[A Laodicean by Thomas Hardy]@TWC D-Link bookA Laodicean BOOK THE FIRST 151/190
The breadth of that clear-complexioned forehead--almost concealed by the masses of brown hair bundled up around it--signified that if her disposition were oblique and insincere enough for trifling, coquetting, or in any way making a fool of him, she had the intellect to do it cruelly well. But it was ungenerous to ruminate so suspiciously.
A girl not an actress by profession could hardly turn pale artificially as she had done, though perhaps mere fright meant nothing, and would have arisen in her just as readily had he been one of the labourers on her estate. The reflection that such feeling as she had exhibited could have no tender meaning returned upon him with masterful force when he thought of her wealth and the social position into which she had drifted.

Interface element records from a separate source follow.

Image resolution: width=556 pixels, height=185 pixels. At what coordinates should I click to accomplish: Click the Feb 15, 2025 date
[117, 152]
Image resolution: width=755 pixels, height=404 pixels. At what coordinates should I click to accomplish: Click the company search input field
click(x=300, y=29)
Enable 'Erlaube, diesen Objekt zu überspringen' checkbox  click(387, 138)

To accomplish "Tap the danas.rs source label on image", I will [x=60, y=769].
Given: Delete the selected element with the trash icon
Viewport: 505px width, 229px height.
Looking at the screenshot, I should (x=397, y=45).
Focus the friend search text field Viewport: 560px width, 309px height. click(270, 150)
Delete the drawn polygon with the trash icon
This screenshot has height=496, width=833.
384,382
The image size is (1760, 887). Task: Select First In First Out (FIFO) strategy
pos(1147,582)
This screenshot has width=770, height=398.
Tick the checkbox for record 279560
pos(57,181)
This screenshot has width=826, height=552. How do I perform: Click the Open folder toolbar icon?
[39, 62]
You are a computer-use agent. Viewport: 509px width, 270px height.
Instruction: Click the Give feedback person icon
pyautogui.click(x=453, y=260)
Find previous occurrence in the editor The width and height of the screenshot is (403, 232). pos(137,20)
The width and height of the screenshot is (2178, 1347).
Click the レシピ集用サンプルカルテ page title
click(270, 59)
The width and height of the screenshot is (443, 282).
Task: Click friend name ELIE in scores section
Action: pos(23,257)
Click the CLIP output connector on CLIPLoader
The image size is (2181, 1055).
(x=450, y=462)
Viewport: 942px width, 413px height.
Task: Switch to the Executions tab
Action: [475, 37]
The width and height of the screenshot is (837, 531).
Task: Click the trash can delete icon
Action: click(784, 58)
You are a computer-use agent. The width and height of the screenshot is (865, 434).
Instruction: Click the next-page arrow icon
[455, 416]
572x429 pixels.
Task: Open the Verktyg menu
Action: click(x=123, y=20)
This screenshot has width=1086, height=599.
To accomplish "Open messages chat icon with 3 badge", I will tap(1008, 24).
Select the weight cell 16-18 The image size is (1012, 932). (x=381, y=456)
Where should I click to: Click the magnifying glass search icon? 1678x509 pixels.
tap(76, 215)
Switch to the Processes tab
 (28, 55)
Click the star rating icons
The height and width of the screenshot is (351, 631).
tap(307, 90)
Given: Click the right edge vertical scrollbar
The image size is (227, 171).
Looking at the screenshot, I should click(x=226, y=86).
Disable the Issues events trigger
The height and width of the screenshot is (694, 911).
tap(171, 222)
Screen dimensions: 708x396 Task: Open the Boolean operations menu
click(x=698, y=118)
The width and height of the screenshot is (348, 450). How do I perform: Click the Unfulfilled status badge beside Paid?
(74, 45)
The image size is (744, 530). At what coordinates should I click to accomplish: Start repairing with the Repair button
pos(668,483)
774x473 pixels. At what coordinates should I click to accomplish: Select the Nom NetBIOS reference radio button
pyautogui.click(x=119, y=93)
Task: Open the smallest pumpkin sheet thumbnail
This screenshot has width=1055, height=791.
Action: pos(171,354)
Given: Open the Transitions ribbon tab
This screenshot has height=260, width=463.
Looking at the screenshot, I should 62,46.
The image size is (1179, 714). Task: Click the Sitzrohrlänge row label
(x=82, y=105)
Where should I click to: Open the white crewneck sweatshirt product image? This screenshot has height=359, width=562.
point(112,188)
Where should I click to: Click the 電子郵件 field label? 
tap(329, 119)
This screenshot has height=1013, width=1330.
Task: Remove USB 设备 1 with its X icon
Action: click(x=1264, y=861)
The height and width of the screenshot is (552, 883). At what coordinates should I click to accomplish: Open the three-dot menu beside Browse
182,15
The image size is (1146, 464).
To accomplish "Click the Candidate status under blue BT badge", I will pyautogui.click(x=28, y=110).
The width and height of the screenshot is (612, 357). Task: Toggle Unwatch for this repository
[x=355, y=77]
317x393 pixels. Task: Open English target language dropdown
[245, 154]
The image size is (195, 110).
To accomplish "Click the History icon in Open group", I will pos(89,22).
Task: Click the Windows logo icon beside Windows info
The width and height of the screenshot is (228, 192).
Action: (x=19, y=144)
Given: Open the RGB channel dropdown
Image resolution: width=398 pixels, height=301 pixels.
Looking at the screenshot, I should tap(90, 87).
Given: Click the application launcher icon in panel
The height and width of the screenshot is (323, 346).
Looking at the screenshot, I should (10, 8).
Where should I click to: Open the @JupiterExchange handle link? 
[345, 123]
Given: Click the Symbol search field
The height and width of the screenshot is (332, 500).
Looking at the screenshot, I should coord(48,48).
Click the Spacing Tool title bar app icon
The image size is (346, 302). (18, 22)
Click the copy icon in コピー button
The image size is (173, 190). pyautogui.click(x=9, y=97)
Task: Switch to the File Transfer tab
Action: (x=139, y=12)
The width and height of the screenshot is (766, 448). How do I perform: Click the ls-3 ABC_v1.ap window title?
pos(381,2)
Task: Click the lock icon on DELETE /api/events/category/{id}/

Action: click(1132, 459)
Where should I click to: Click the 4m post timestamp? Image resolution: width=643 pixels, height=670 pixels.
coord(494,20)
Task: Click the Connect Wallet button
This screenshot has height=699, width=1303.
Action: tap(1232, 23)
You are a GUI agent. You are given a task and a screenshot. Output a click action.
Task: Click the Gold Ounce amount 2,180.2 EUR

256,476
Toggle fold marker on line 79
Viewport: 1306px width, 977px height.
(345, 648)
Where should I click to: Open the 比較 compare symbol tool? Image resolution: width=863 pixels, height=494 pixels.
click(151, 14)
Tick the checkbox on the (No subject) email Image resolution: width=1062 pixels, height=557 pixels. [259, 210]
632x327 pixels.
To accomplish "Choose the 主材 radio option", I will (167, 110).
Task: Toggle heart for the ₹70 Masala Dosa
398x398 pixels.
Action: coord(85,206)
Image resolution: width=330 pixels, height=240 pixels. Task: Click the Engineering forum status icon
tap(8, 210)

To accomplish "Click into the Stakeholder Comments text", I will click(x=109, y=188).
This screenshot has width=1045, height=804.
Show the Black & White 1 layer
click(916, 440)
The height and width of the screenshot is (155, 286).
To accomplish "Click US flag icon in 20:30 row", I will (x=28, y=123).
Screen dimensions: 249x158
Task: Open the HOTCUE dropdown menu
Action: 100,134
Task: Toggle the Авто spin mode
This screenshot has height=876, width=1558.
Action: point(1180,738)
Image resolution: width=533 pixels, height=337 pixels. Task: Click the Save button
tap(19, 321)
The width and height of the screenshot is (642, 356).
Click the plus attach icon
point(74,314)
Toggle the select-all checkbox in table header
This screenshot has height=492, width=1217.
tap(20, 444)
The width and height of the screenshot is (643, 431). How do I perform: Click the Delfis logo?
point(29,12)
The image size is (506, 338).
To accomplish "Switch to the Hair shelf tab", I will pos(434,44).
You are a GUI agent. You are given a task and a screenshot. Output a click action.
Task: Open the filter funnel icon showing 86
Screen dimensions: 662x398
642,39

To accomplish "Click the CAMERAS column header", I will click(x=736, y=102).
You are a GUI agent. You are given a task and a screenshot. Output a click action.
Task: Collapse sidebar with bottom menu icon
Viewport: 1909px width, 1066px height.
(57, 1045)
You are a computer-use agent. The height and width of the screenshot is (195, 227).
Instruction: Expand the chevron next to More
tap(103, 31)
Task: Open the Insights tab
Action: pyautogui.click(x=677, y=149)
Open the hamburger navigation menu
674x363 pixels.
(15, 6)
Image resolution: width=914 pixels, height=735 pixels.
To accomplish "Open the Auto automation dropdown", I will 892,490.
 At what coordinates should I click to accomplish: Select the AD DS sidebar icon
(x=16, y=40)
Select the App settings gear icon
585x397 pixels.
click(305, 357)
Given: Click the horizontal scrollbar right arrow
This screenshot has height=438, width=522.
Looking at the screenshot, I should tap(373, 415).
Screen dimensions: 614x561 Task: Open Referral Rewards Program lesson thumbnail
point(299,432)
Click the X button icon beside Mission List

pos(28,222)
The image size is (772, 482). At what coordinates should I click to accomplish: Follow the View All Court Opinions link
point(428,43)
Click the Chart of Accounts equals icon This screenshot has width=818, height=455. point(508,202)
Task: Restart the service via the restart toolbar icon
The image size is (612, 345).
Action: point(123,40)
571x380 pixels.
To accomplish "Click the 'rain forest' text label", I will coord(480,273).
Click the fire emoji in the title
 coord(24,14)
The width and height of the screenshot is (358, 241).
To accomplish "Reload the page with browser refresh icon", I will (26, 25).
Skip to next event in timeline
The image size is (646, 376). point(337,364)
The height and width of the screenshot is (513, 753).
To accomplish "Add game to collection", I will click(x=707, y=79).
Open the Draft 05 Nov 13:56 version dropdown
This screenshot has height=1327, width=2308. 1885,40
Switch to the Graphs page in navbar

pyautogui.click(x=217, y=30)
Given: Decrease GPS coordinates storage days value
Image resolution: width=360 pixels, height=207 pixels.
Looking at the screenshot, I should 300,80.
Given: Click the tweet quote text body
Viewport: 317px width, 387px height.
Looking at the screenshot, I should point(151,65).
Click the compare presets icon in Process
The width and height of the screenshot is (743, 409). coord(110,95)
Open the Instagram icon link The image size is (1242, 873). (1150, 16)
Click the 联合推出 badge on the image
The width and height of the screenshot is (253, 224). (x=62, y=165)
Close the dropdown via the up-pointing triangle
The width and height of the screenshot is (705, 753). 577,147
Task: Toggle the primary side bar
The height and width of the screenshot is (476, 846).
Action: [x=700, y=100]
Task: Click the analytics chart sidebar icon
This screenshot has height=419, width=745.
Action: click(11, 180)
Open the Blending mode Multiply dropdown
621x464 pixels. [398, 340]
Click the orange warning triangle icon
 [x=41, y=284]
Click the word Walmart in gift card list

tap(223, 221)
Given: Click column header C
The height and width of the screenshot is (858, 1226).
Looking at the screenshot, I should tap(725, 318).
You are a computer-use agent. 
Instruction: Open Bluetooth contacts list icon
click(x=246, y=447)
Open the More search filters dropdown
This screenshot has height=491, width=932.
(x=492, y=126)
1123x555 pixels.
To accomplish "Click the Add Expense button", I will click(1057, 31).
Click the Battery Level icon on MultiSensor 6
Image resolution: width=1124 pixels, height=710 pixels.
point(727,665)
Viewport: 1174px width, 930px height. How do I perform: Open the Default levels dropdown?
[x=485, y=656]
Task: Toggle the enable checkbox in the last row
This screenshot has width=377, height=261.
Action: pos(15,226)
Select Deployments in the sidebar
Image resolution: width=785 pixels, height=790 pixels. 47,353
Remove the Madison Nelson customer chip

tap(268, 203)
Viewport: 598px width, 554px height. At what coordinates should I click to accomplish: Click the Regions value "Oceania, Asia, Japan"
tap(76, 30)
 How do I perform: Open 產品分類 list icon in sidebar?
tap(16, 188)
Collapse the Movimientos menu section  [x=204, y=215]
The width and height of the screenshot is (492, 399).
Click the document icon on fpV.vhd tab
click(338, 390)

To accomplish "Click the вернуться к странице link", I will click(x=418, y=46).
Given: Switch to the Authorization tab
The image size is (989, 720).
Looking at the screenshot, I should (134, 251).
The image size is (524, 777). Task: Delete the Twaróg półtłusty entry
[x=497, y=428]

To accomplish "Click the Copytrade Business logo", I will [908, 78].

Somerset, being of a solitary and studious nature, was not quite competent to estimate precisely the disqualifying effect, if any, of her nonconformity, her newness of blood, and other things, among the old county families established round her; but the toughest prejudices, he thought, were not likely to be long invulnerable to such cheerful beauty and brightness of intellect as Paula's.
When she emerged, as she was plainly about to do, from the seclusion in which she had been living since her father's death, she would inevitably win her way among her neighbours.
She would become the local topic.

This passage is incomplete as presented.